May 19, 2025

© Steve Dowson

Summer’s End

All day there’s been a warning in the skies.
Now, with evening’s gloom too soon arrived,
a swell rolls past the headland, past the ferry quay,
and lifts each anchored boat to test its weight and size.

The east wind, shrouded in a cloak of sighs,
curls through the village alleys, along the harbourside,
to billow awnings, worry heaps of unswept sand,
breathe cool air across sun-tempered thighs.

You and I, pretending – though all the signs say otherwise –
that summer lingers still with us, sit with cocktails at the waterside.
But now, beneath our feet, the pontoons start to shift and rise,
and we are made to realise we are not on firm ground.

Summer is over.  Autumn has arrived.

© Peter Clark

A Play On Words

When I first noticed you, walking away
Into a bright new day, beneath this veneer
It was startlingly clear that I had no idea how
To intervene, interject or interfere
With your plan to just gradually disappear
Into back lanes which lead to the river.
Should I shout down the street, throw myself
At your feet, or just increase my pace,
Overtake you and say to your face “Fancy 
Meeting you here!” And then we could steer
Our way through the crowds, to where words are allowed
To be honest and frank and forgiven.
Or shall I hang back, form a plan of attack
And continue to track your slow progress?
I could speak and confess, but lack of success would
Disturb, perturb and reverberate through
The part of my brain where there would still remain
A space with your shape growing dimmer.

© Peter Sutton

From Piers Plowman by William Langland

One summer season when the sun was still soft,
I set off like a sheep in a shaggy woollen smock,
The unholy habit of a wandering hermit,
And went seeking wonders in the wide, wide world.
And one morning in May on the Malvern Hills
I witnessed a wonder which I warrant was magic. 
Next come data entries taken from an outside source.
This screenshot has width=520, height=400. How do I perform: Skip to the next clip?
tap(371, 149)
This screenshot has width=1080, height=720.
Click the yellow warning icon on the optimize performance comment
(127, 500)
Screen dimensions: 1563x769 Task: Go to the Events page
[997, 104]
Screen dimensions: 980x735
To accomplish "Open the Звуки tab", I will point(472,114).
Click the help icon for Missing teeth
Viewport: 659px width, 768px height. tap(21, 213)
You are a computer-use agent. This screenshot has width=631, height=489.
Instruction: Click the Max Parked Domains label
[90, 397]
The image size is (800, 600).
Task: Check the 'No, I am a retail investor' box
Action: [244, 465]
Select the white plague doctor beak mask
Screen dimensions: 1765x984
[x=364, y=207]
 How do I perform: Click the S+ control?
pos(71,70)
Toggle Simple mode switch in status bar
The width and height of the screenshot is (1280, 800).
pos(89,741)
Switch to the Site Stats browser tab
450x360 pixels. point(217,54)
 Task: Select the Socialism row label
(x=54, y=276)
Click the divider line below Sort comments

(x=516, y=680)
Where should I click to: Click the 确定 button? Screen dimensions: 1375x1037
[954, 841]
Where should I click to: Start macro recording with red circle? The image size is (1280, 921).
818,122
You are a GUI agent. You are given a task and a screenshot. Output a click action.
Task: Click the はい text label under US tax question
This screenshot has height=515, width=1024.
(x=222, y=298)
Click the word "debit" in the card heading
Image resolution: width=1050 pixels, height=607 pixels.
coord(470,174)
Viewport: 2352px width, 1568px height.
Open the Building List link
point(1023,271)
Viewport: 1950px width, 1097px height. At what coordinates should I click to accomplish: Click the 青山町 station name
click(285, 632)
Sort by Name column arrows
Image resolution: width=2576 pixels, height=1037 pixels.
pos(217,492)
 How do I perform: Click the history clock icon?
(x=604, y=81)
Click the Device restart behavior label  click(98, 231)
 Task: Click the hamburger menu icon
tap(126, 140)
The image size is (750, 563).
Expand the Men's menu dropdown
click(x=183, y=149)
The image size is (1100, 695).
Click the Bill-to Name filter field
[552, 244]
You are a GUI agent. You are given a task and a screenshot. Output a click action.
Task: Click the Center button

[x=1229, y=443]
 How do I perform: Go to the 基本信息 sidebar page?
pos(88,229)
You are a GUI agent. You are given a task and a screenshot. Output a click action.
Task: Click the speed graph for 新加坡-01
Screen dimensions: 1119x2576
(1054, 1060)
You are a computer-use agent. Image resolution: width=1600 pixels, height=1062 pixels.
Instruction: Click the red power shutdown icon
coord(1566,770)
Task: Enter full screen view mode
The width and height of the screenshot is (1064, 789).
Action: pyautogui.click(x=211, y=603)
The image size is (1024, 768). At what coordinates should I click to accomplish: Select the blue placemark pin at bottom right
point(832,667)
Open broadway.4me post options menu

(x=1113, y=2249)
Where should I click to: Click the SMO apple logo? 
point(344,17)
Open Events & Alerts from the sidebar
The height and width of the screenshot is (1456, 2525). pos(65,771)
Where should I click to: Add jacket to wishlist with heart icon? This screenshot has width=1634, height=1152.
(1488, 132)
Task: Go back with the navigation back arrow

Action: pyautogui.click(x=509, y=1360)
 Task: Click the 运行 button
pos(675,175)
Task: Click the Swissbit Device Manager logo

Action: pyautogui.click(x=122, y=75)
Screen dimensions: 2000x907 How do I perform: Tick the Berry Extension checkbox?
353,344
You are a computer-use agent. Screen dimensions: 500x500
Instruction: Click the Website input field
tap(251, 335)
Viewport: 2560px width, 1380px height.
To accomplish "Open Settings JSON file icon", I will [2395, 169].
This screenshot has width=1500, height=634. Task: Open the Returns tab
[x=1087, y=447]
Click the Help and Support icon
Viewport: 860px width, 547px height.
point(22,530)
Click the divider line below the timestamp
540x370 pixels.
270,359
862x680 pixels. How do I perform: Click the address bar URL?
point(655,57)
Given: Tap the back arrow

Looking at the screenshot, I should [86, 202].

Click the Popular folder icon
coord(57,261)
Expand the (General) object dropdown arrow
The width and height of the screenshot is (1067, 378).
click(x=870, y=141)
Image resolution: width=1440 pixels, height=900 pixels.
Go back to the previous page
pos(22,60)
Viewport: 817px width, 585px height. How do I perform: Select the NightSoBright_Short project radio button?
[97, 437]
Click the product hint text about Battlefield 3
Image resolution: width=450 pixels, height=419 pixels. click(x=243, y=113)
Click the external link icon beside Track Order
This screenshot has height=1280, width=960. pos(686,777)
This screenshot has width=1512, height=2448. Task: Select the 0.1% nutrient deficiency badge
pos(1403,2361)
Quite weary with walking I wanted to rest
On a broad grassy bank beside a small brook.
As I lay down I leant and looked in the water,
Which babbled so sweetly I soon fell asleep.
And sleeping I saw the strangest of dreams:
That I wandered a wilderness, not knowing where,
And high in the east, looking up at the sun,
Saw a tower on a toft, built sturdy and true;
To the west, further down, were a dale and a dungeon
With deep, dark ditches that I gazed on with dread.